The atomizer contains a modulated fluorescence excitation source, consisting of an electrodeless gas discharge lamp 1, a modulation generator 2, and quartz optics for generating an excitation flow 3, a fluorescence recording system, consisting of an optical projection system (lens 4 and aperture 5), a photoelectric detector 6, and a recording device 7, atomizer, consisting of a tube of dielectric material 9 with a metal spiral 8 placed inside it and an input system (tube 10), gauge 11 and analyzed 12 gases. Moreover, the optical axis of the fluorescence excitation source, the photoelectric detector and the atomizer are mutually perpendicular (in the figure, the axis of the atomizer is rotated 90 ^° for image convenience). The analyzer works as follows.

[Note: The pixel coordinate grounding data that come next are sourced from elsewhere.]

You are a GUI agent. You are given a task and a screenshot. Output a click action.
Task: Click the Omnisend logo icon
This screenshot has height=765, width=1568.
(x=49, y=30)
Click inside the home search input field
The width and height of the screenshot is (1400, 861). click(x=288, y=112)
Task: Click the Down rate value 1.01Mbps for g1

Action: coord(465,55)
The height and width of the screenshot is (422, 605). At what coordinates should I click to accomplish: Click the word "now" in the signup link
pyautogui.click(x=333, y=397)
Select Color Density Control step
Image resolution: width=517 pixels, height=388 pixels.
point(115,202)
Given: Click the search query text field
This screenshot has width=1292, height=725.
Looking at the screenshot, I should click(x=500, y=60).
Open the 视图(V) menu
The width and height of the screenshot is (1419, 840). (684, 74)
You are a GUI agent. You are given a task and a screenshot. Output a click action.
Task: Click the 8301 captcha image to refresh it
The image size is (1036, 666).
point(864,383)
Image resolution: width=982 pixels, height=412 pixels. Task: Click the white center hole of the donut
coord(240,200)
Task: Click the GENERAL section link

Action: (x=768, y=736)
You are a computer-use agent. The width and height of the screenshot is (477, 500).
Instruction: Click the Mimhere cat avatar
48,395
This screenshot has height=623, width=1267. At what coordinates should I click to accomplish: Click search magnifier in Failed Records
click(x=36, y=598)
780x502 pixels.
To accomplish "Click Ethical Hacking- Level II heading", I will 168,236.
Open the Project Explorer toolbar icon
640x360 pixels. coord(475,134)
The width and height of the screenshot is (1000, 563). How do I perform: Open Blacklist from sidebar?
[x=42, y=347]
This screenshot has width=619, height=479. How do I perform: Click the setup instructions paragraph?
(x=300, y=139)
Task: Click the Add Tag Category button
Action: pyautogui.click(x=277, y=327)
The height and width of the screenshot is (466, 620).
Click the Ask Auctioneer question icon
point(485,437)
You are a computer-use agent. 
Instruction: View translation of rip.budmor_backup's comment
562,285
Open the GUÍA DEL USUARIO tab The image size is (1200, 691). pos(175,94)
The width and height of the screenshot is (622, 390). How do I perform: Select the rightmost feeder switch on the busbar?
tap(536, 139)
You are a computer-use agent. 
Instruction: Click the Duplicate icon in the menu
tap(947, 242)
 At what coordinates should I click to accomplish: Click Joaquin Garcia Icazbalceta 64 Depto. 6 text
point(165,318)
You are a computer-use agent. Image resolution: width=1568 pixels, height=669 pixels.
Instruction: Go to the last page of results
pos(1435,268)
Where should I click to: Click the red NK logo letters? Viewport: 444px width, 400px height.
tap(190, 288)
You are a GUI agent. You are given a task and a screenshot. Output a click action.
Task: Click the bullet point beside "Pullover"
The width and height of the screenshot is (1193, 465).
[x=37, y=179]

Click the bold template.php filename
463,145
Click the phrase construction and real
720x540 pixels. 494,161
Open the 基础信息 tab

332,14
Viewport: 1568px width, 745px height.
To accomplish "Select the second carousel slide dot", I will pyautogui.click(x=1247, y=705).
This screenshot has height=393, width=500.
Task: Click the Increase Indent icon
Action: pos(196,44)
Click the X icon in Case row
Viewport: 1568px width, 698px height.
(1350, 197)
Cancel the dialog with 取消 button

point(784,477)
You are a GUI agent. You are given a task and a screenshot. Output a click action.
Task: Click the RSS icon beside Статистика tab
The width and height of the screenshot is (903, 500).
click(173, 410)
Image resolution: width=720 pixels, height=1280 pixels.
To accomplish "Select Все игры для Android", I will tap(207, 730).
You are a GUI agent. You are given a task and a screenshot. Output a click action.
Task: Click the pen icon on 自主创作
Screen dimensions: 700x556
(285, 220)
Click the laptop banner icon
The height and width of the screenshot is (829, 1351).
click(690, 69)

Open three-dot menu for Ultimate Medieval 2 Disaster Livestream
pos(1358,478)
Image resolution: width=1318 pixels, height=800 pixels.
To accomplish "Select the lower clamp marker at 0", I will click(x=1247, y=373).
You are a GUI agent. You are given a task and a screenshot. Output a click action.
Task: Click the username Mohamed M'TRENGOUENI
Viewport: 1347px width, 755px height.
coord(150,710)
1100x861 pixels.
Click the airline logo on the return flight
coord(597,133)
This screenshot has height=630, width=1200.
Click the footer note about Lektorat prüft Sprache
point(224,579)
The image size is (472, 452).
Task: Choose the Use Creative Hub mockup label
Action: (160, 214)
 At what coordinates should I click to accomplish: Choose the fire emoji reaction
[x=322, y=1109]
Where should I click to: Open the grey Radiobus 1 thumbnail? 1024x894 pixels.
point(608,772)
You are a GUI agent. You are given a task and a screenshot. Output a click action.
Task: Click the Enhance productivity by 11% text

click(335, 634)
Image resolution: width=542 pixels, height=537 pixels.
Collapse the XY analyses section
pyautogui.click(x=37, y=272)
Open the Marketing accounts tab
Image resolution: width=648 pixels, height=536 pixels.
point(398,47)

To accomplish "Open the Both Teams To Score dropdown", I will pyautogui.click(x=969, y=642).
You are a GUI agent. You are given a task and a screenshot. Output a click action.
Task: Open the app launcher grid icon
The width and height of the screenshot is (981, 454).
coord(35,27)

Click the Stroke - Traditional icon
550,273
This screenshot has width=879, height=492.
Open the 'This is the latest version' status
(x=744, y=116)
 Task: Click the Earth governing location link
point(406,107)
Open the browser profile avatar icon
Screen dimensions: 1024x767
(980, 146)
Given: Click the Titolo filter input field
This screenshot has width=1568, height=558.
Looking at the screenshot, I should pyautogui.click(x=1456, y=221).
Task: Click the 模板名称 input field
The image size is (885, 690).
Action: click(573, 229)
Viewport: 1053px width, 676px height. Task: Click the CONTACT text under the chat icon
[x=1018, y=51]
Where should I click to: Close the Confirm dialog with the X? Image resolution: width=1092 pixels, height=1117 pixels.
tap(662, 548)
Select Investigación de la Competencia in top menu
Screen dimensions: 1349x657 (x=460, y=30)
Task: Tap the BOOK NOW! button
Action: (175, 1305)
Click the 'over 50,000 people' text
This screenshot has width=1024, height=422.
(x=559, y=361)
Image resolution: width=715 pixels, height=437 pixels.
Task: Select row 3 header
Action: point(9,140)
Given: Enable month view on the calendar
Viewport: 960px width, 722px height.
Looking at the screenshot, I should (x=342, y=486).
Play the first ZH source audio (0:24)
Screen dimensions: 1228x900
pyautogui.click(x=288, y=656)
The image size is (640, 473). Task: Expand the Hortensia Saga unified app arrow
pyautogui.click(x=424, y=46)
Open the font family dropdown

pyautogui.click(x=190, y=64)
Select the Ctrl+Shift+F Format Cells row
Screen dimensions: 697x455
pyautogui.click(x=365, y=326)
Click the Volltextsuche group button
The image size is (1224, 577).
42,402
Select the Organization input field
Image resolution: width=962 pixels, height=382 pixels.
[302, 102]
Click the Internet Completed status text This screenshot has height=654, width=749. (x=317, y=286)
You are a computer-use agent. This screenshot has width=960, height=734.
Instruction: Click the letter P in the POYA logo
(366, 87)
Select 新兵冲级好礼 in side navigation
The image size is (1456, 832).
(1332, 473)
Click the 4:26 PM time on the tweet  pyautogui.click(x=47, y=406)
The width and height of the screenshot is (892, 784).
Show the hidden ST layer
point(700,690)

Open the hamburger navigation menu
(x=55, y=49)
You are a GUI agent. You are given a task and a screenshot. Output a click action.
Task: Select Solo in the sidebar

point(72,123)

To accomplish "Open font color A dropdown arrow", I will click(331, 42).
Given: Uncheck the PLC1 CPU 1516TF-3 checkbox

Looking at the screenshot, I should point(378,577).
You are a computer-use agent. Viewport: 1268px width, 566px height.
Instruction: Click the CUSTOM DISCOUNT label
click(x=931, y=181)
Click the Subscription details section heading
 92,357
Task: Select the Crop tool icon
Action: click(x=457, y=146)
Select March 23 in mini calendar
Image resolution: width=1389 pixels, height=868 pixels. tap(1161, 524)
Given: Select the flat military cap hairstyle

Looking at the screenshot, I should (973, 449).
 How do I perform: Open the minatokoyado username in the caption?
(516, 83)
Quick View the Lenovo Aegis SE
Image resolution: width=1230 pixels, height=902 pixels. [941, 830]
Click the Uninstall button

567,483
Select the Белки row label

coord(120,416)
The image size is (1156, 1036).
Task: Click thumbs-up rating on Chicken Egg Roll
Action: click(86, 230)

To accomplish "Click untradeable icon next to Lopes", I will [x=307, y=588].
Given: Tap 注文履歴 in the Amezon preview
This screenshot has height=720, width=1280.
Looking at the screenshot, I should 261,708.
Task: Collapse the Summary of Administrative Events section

 The mixture of protective, calibration and analyzed gases passes through a pulse-heated metal spiral 8, where it is heated to the temperature of atomization and a cloud of atomic vapor of impurities is formed at the outlet of the atomizer. The radiation of a modulated fluorescence excitation source 1 is collected by the optical system for generating fluorescence flux 3 and sent to the analyzer’s analytical zone located on its axis at a distance of 1-2 spiral diameters from the open end of the tube. In the analytical zone of the atomizer, selective absorption of light by the atoms of the element being determined and its reradiation (fluorescence) occurs. Part of the fluorescence is collected by the optical projection system 4 and through the diaphragm 5, which cuts off the radiation scattered on the walls of the atomizer chamber, is fed to the photoelectric detector 6. An electric signal from the photoelectric receiver 6 is fed to the input of the recording device 7, which processes it and gives a signal proportional to the concentration determined item. An example of a specific implementation. An VSB-2 electrodeless discharge lamp with a PPBL-3 RF generator was used as a source of fluorescence excitation 1. The atomizer was made of high frequency tantalum wire 0.2 mm, the diameter of the spiral turns 2 mm, the length of the spiral 10 mm, the number of turns 30, placed in a quartz tube. An FEU-130 photomultiplier was used as a photoelectric detector. The analytical characteristics of the spectrometer were checked by the example of determination of iron in argon using a mixture of iron pentacarbonyl with argon as a calibration gas. The obtained detection limit (PO) was 4 ng / L with a relative standard deviation of Sr = 0.01 at concentrations greater than 30 PO.

Claims (2)

 1. A dispersionless atomic fluorescence analyzer containing a modulated fluorescence excitation source and a photoelectric detector with an optical projection system, the optical axes of which intersect at right angles, a metal spiral atomizer and a protective gas injection system, characterized in that the atomizer is coaxially placed in a tube of dielectric material , inside of which in front of the spiral there are tubes for introducing the analyzed and calibration gas, and it is installed so that the plane formed optical axes of the excitation source and receiver, perpendicular to the axis of the atomizer, and the intersection point of these axes is located at a distance from its open end, equal to 1 2 the diameter of the spiral, and the length of the spiral exceeds its diameter by 5 10 times.  2. The analyzer according to claim 1, characterized in that the spiral of the automatizer is covered with a carbon layer with a thickness of 1 to 3 microns.